"It's devastating," said Diane Felten. "You kind of just take a breath and go. There really are no words to describe it."
Lifelong Beach Haven resident Diane Felten says no storm has ever done this before.
She joined other full and part time residents and business owners allowed back on Long Beach Island. Their cleanup on the 18-mile island is now officially underway.
"I'm finding pictures that belong to my neighbor from across the street," Kathe McLaughlin.
Kathe McLaughlin lives in her Beach Haven home part time, but her family spends Christmas there every year.
The McLaughlins are now hunting for their Christmas decorations. Flood waters moved everything around inside her home and carried the entire neighborhoods belongs through the streets.
Flood waters have ruined homes from one end of the island to businesses like Rich Freund's blinds store all the way at the other end.
"We just pulled up something with mold on it so that's it, we're getting rid of everything," he said.
Freund estimates it will be three months until he can reopen.
Officials say the worst damage is in Beach Haven and Holgate.
Residents are still not allowed on the island because the damage can still prove dangerous, but contractors winterizing homes and doing emergency repairs and allowed back in.

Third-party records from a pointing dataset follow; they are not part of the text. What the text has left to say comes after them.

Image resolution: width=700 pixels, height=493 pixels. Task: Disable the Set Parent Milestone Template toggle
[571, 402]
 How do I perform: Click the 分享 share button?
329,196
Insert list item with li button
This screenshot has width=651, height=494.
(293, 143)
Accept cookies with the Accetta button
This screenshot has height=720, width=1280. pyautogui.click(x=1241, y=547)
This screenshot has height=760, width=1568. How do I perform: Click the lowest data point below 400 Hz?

The state called in the National Guard to work on building up the sand that Sandy swept away, leaving many homes more vulnerable to the ocean.
"We are doing the whole beach of Holgate, so it is going to be a few days of rebuilding," said Doriann Buzzetta.10,000 people call LBI home full time.
Street sweepers are working on removing the caked sand off the streets, while water-soaked furniture lines the curbs all over the island.
"That's just scratching the surface. We still have another half a house full of stuff," said Jeff Paton.
Jeff Paton and his wife Deborah are getting help from a neighbor who has nothing left.
"They're my friends, it's a small community here everyone comes together and we watch each other's backs," said Gregory Weerheim. "We love it here, but when you look at this, it's horrible."
Damage estimates for the 18 mile island are upwards of $750 million.
Of the residents who can remain on the island, few have electricity and no one has gas.
Lifelong residents vow to rebuild.
"We're strong, the island will be back," said Diane Felten. "I have no doubt about that."
The Route 72 causeway opened to full and part time residents and local business owners Saturday.
"I don't know where to begin," said Kathe McLaughlin.
Beach Haven and Holgate got the brunt of the damage on the island.